Draußen vor dem Gebäude ging Suga seines Weges, nachdem ich ihm viel Glück fürs Fotoshooting gewünscht hatte, und ich machte mich auf den Weg zur Bushaltestelle. Was für ein Zufall das bloß gewesen war. Ich schüttelte den Kopf, während ich an meinem Shirt mit den inzwischen getrockneten Flecken zupfte.

Bevor ich zur Wohnung zurückkehrte, stattete ich dem schrillen, lauten und vor allem gut besuchten Namdaemun Market in der Innenstadt einen Besuch ab und schaute mir verschiedene Waren, von Kleidung bis Küchenutensilien an. Ich beobachtete das Treiben auf den Straßen und kaufte mir für den Heimweg was an einem Essensstand. „Sehenswürdigkeit gesehen: check." Gedanklich setzte ich einen Hacken auf meine To-Do Liste und steckte meine Kopfhörer in die Ohren, während ich mich auf den Heimweg machte.

In der Wohnung angekommen ließ ich mich aufs Bett plumpsen, um die Eindrücke des Tages zu verarbeiten.
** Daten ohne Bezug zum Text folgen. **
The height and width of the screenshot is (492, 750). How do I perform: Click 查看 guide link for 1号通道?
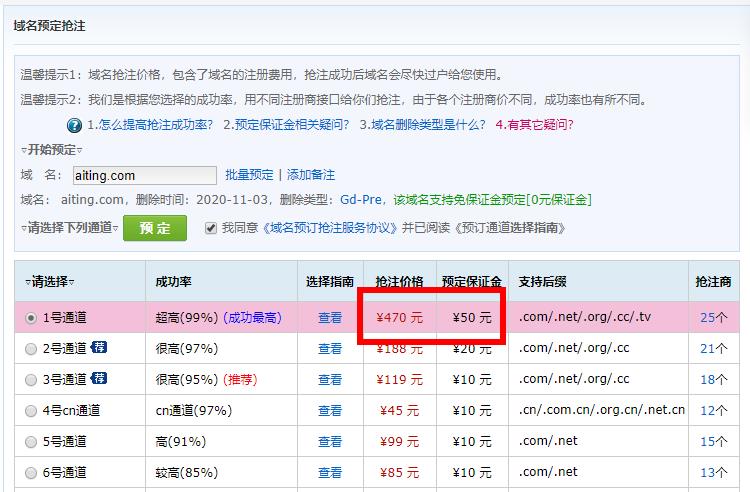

Ob ich beim Casting ganz gut oder doch zu schlecht war? Ob ich überhaupt gut genug aussah? Hatte man mir den Schock nach dem Limonadenvorfall angesehen? Ich seufzte und rollte mich zur Seite. Irgendwer würde mir ja schon Bescheid sagen. Und dann? Was würde dann wohl aus mir werden? Entweder ein Star oder ich verlasse Seoul erfolglos...Dabei fiel mir auf, dass ich seit ich hier war noch gar nicht über meine Zukunft nachgedacht hatte. Ich rappelte mich auf, um das Fenster für etwas frische Luft zu öffnen, da klingelte urplötzlich mein Handy auf dem Schreibtisch.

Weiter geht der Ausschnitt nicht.